家賃が滞納された場合は、保証人や保証会社に連絡することになります。保証会社であれば一定の期間、家賃の支払いを保証してくれることもあります。また、保証人に連絡する場合に注意が必要なのは、保証人が債務(家賃滞納)を承認したからといって時効の中断にはならないということです。保証人が債務の承認を行なった場合は、入居者(債務者)本人にも連絡をしましょう。

催告書を内容証明郵便で送る

連帯保証人に連絡しても支払いがない、連絡が繋がらないという場合は法的手段も視野に入れることになります。家賃の支払いの再通知と支払いに応じない場合明け渡しを行うという旨を記載して内容証明郵便で送ります。
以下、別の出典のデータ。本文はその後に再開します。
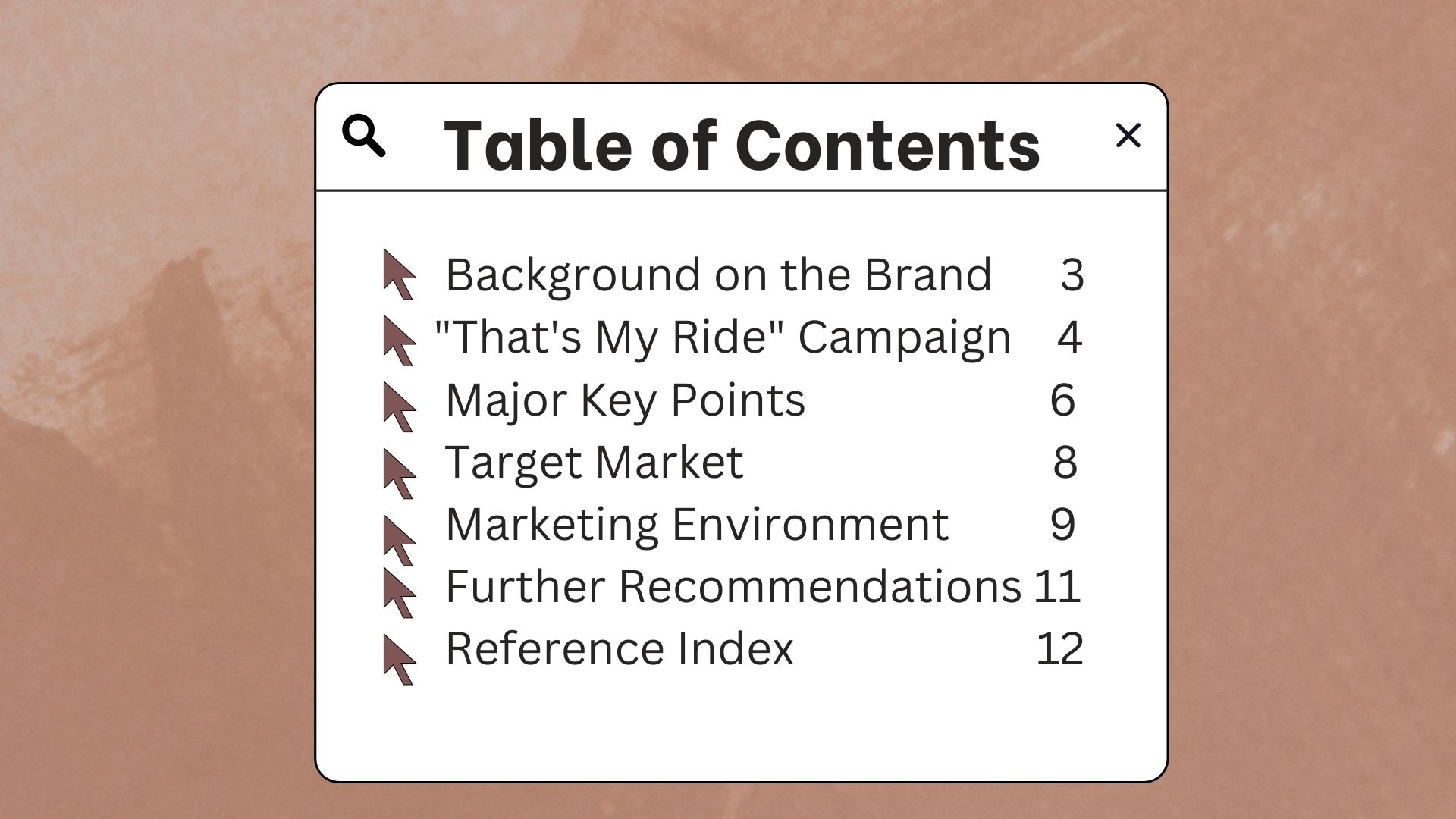Close the Table of Contents window
The width and height of the screenshot is (1456, 819).
pyautogui.click(x=1128, y=136)
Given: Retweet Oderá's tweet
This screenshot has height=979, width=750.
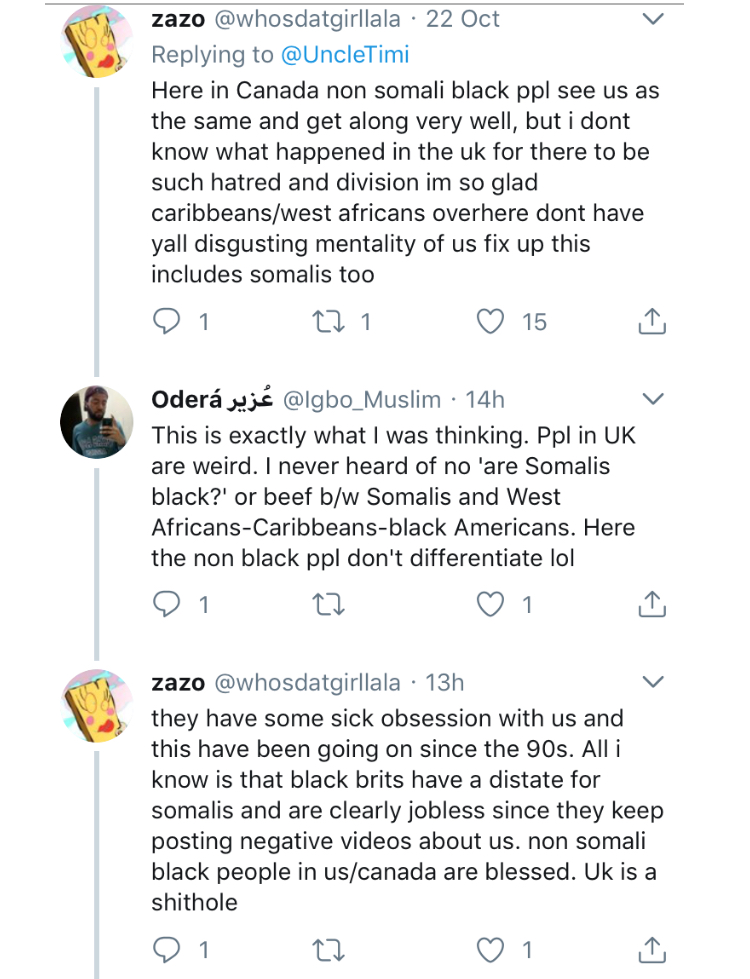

催告書に応じない場合は、そのまま賃貸借契約の解除を行います。また、未払いの家賃は、民事調停や民事裁判で請求することになります。

家賃滞納の民事調停をする

民事調停とは、簡易裁判所で話し合いによってトラブル解決を促すことです。家賃滞納で民事調停を行う場合は、賃料等調停の書式を記入し、簡易裁判所に申し立てを行います。調停での判決に異議がある場合は訴訟に移行します。

家賃滞納の裁判を起こす

家賃滞納の裁判は、請求額が60万円以下であれば少額訴訟、高額な場合は通常の裁判になります。いずれにせよ、判決に応じない場合は強制執行といって法的手段で強制的に相手の財産や資産を差し押さえることができます。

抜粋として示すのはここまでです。